Adultos jóvenes: la generación que no puede apagar

El burnout actual tiene un sello generacional. Trabajo sin horarios claros, ingresos que no alcanzan, estabilidad frágil y cargas invisibles como la crianza sin redes, el cuidado de familiares y la gestión emocional de otros.

No es falta de resiliencia: es exceso de exigencia constante.

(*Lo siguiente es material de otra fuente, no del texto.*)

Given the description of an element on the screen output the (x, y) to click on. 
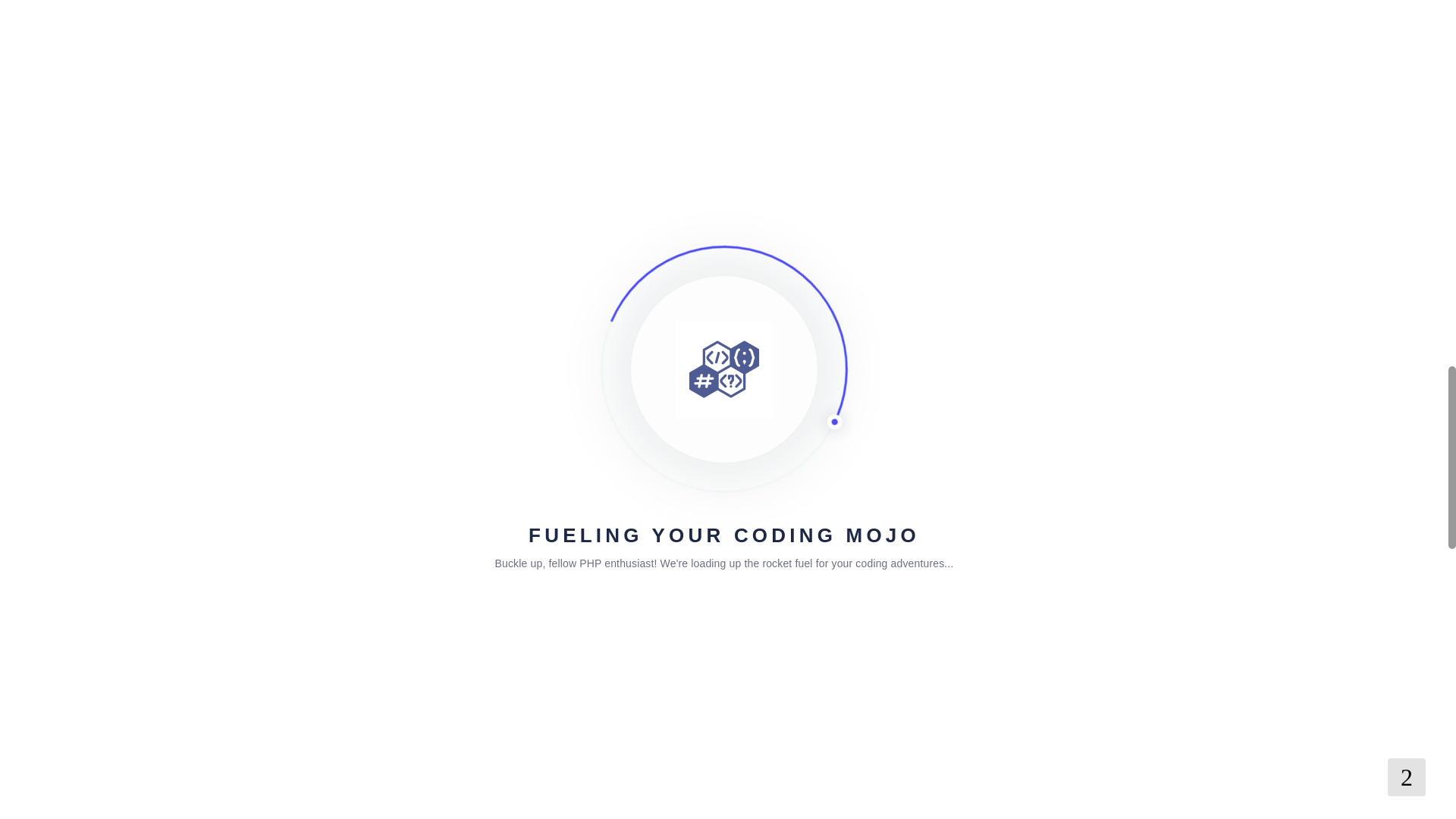
rsteuber (371, 44)
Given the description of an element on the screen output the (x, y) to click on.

Señales de burnout acumulado

El agotamiento no siempre explota; muchas veces se manifiesta en silencio:

  • Cansancio que no se quita con dormir
  • Falta de motivación incluso para lo que antes disfrutabas
  • Irritabilidad constante o sensación de estar “al límite”
  • Dificultad para concentrarte o decidir
  • Desconexión emocional o cinismo

Si estas señales persisten, no es una mala racha.


Descansar no basta si todo sigue igual

El problema no es haber descansado “mal”, sino volver a las mismas condiciones que te agotaron.
Sin cambios en ritmo, límites o expectativas, el cuerpo regresa rápido al estado de alerta.

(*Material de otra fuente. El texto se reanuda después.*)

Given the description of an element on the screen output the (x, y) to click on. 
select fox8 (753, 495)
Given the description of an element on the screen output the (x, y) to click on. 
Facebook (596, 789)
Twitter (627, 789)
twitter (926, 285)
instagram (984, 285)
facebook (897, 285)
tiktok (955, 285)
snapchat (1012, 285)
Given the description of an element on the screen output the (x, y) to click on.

El descanso real implica revisar cargas, pedir apoyo y, en muchos casos, acompañamiento terapéutico. No es un lujo, es una necesidad.


Empezar el año sin romantizar el aguante

Dejar de normalizar el agotamiento es clave. No todo se soluciona “echándole ganas”.
Reconocer el burnout acumulado no es rendirse, es detener el daño antes de que se vuelva crónico.


Cuidar la salud mental también es colectivo

El burnout no es solo individual: nace de sistemas laborales, dinámicas familiares y contextos económicos que exigen más de lo que permiten sostener.

Hablarlo, pedir ajustes y buscar apoyo también es parte del cambio cultural.

Si descansar no fue suficiente, quizá no necesitas más vacaciones, sino menos carga.